В больнице малышка с минно-взрывной травмой, осколочным ранением... Вечером 25 мая с сестрой-двойняшкой и бабушкой шли к детской площадке у дома, когда ВСУ начали очередной артобстрел в многострадальном микрорайоне Горловки Строитель. Сейчас там огромная воронка от прилета, сгоревшая машина, побитые осколками стекла многоэтажек. Местная ребятня боится даже проходить мимо этого места.
Закрытое окно больничной палаты приглушало звуки выстрелов. Они далеко, но все равно вздрагиваешь. Я — с непривычки, Мира — после пережитых ею в ее девять лет боли и страха. Рядом бабушка, ребенок ни на шаг от нее не отходит. Иногда забывается, называет мамой. Ее, маму, украинские вояки убили в 2017‑м, папу сделали недееспособным инвалидом.
Выходит, бабушка — единственный для сестричек родной человек.


   


— Очень тяжело, — слушаю Людмилу Васильевну. — Одна бабушка у них и осталась, родственников нет. У бабушки слезы текут… Спасибо всем, кто помогает. А так и не знаю, как бы мы сами...

Людмилу Васильевну и саму ранило, внучек собой закрывала:

— Мира только ногу из дверей — и как закричит на весь подъезд. Смотрю — кровь. Соседи сбежались, кто — бинты, кто что… Врачи говорят, что один осколок в ней остался. Вроде мешать не будет. Если бы тогда из подъезда чуть раньше вышли, там бы все трое...

После того обе девочки, как обстрелы, — прячутся.

— Такие у нас дела. Не очень, конечно. Подлечимся немножко, постараюсь хоть ненадолго вывезти, хоть куда, где не стреляют.

— Мир, ну ты идешь? — это Алина из соседней палаты. Она помладше, тем вечером тоже была на той площадке. Госпитализирована в тяжелом состоянии с осколочным ранением, перебило артерию. Ребенку наложили 12 швов.

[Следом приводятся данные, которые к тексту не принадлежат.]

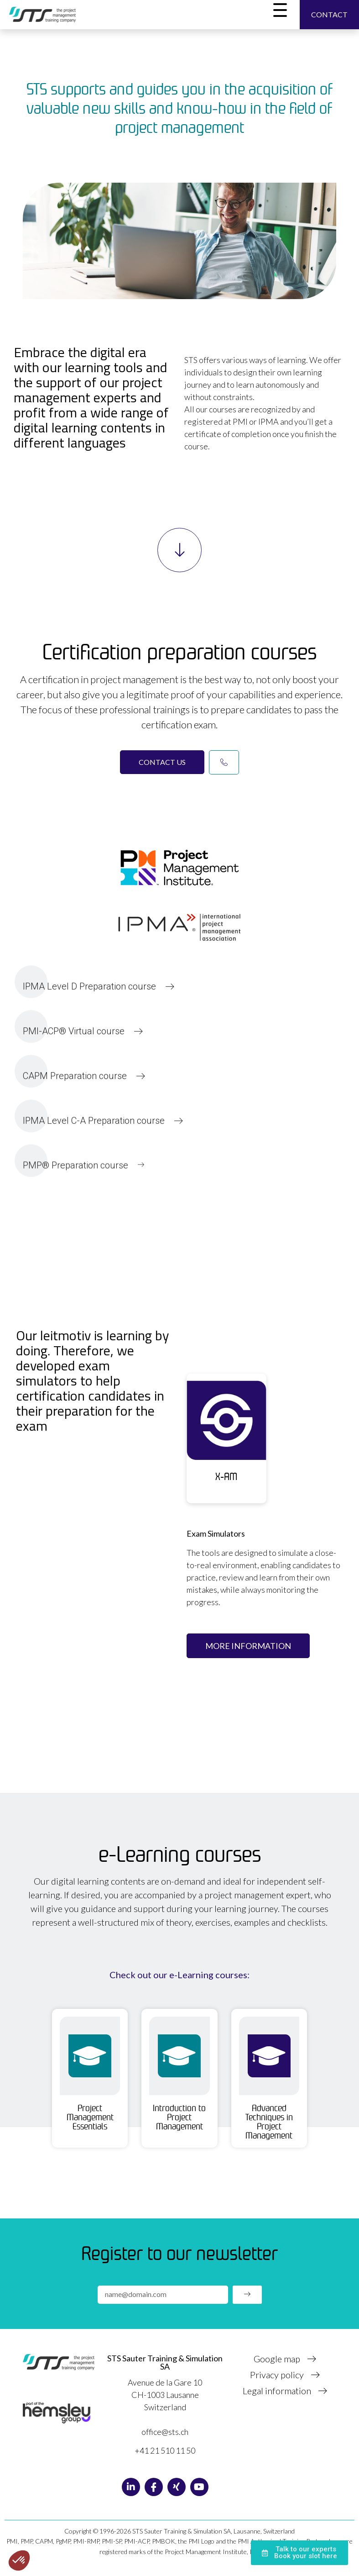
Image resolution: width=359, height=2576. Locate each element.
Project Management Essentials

И так, под обстрелами, несчастные люди живут с 2014 года. Уму непостижимо? Да.
Донецк. Все детские отделения хирургии прифронтовых городов похожи друг на друга. Недетский взгляд, недетское поведение, недетские травмы… Недетский опыт проклятой войны.
Мимо нас на каталке провезли ребенка. Он еще под наркозом. Операция, говорят, прошла успешно. Нам дальше, в палату 13‑летнего мальчика. Вова жил себе, занимался, насколько было позволено, всякими подростковыми делами. Помогал родителям по хозяйству… Недавно в дом было прямое попадание американского снаряда. Жить там сейчас опасно.

У Вовы нет одной ноги, сохранение второй под вопросом. В дом мальчика было прямое попадание американского снаряда.

У Вовы нет одной ноги, сохранение второй под вопросом. Несмотря на боль, ребенок держится. И мама держится, старается, но слезы все равно текут:

— Была тишина… Прямое попадание… Дети кричали... Было столько пыли, что не понятно, куда идти. Вова сильно кричал: «Ноги! Ноги!»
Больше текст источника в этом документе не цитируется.